WORK ITEM
Could you please retype all of the data below exactly?

START SUPPLIED RECORDS

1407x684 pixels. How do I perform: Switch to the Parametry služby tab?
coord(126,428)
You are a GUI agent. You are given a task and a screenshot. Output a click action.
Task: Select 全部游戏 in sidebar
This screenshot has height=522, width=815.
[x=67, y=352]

END SUPPLIED RECORDS

OUTPUT OF THE TASK
1407x684 pixels. How do I perform: Switch to the Parametry služby tab?
coord(126,428)
You are a GUI agent. You are given a task and a screenshot. Output a click action.
Task: Select 全部游戏 in sidebar
This screenshot has height=522, width=815.
[x=67, y=352]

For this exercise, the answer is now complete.